Failover and replication to a 2-node Cassandra cluster

Question

Failover and replication to a 2-node Cassandra cluster

I am running KairosDB on a 2-node Cassandra cluster, RF = 2, Write CL = 1, Read CL = 1. If 2 nodes are alive, the client sends half of the data to node 1 (for example, the metric from METRIC_1 is METRIC_5000) and the other half of the data - node 2 (for example, metric from METRIC_5001 to METRIC_10000). Ideally, each node always has a copy of all data. But if one node is dead, the client sends all data to the live node.

The client started sending data to the cluster. After 30 minutes, I shutdown node 2 for 10 minutes. During this 10 minute period, the client sent all data to node 1 as expected. After that, I restarted node 2 and the client continued to send data to 2 nodes correctly. An hour later, I stopped a client.

I wanted to check if the data that was sent to node 1 at node 2 was automatically replicated to node 2 or not.
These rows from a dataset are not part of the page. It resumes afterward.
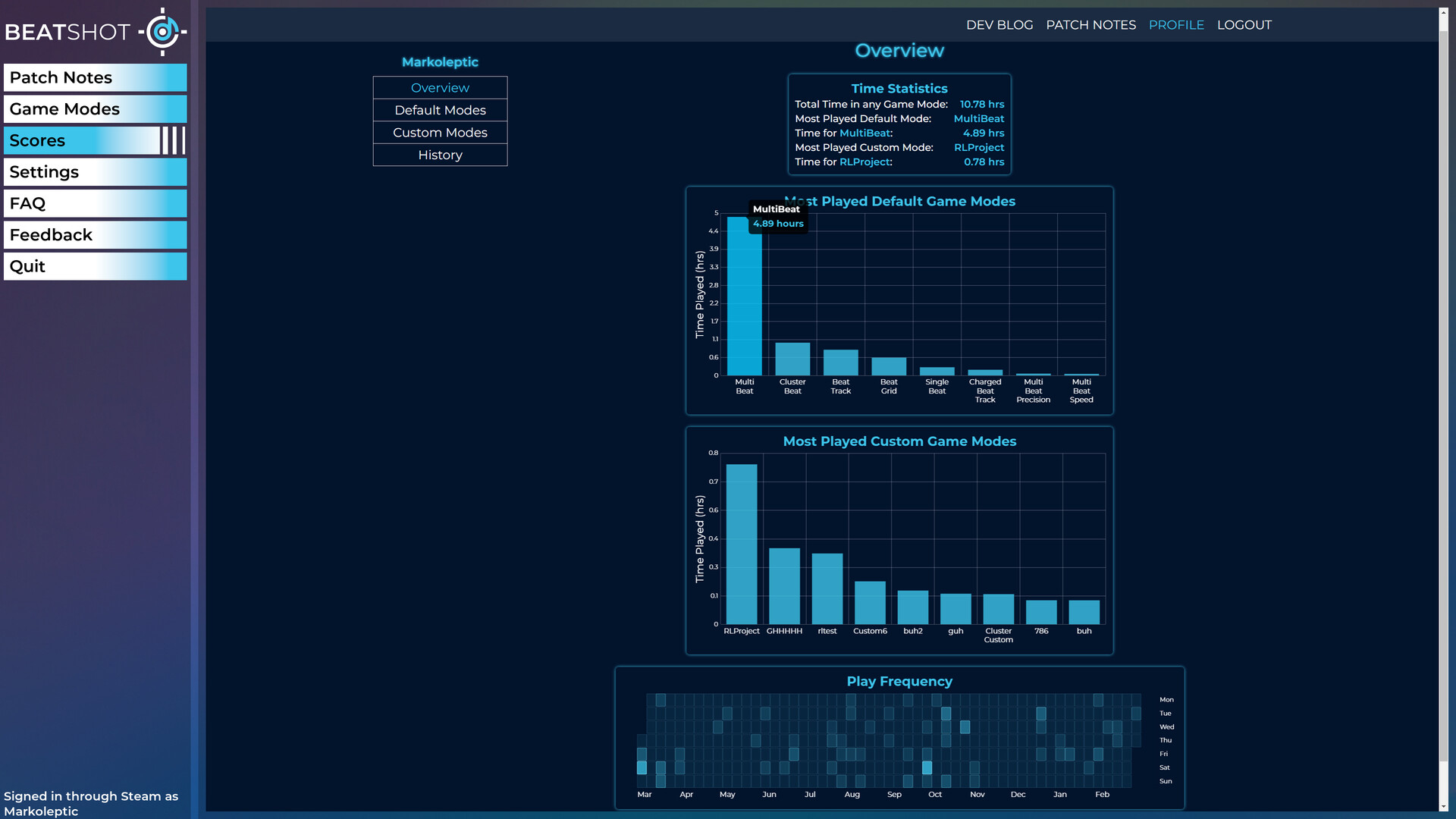Viewport: 1456px width, 819px height.
Task: Switch to the Custom Modes tab
Action: (440, 133)

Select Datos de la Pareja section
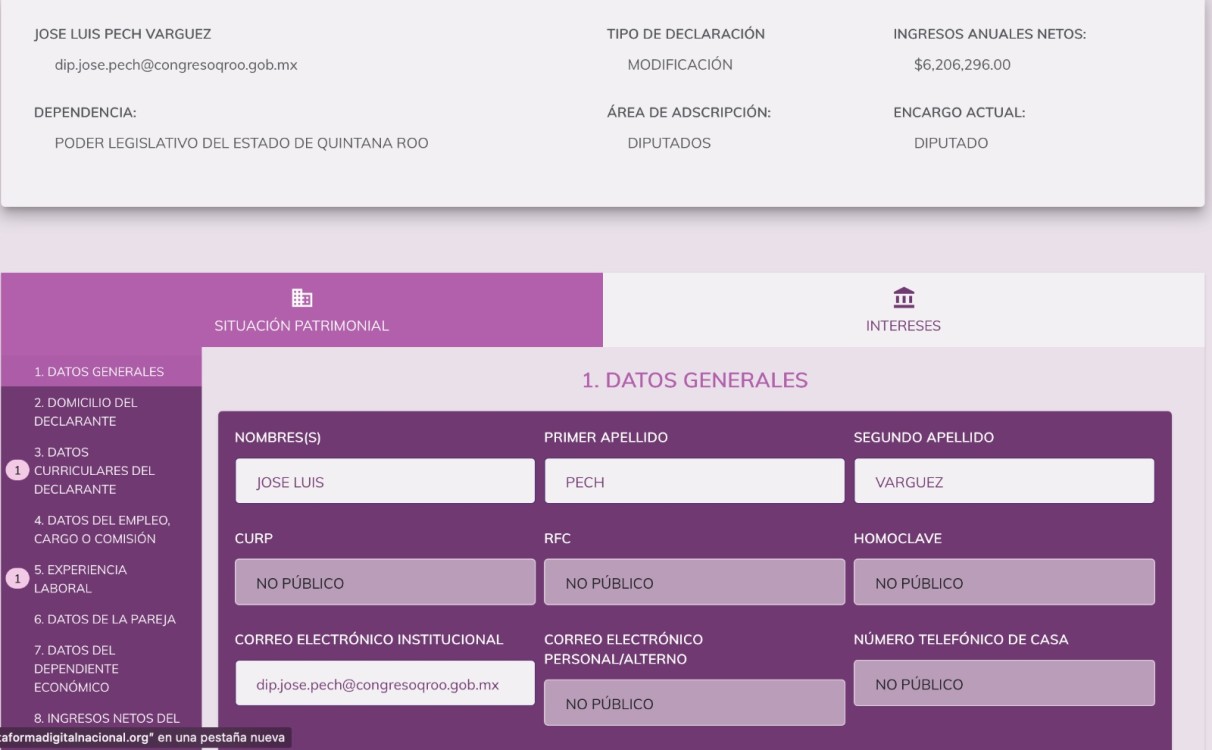click(x=104, y=619)
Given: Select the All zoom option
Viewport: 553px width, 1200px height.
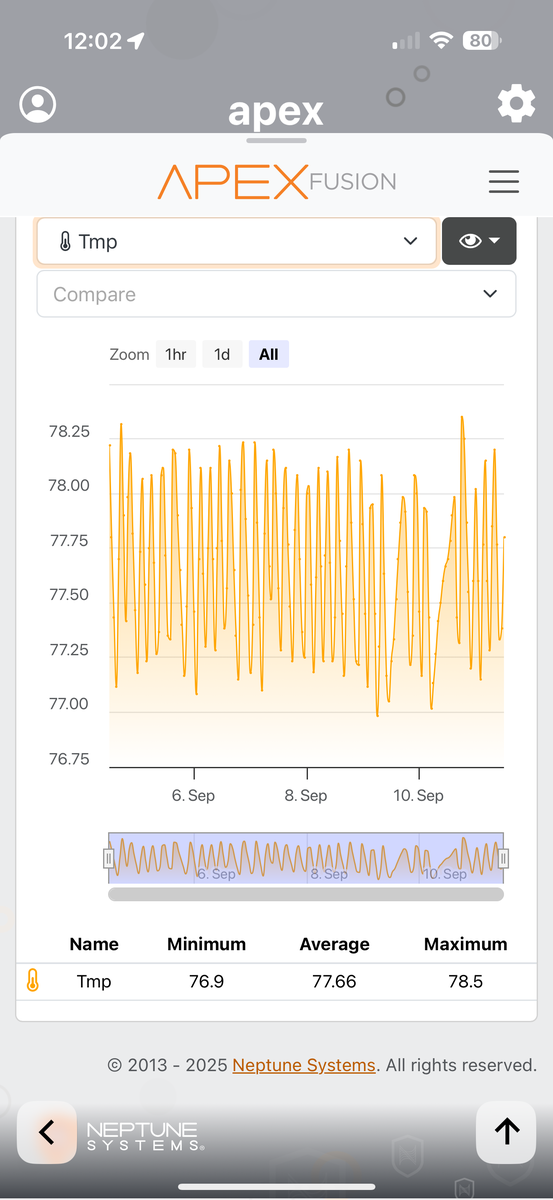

To do this, I disabled node 1 and requested data during the time node 2 was dead from node 2, but nothing came back. This made me think that the data was not being played from node 1 to node 2. I posted a question Does Cassandra do "late" replication when node over and over again? ... It seems that the data was replicated automatically, but it was so slow.

I expect the data to be the same on both servers (for backup purposes). This means that data sent to the system when node 2 is dead should be replicated from node 1 to node 2 automatically after node 2 becomes available (since RF = 2).

I have several questions:

1) Is replication really slow? Or have I configured something wrong?

2) If the client is sending half of the data to every node, as in this question, I think it is possible to lose data (for example, node 1 is receiving data from the client and node 1 is replicating data to node 2, it suddenly crashes). I'm right?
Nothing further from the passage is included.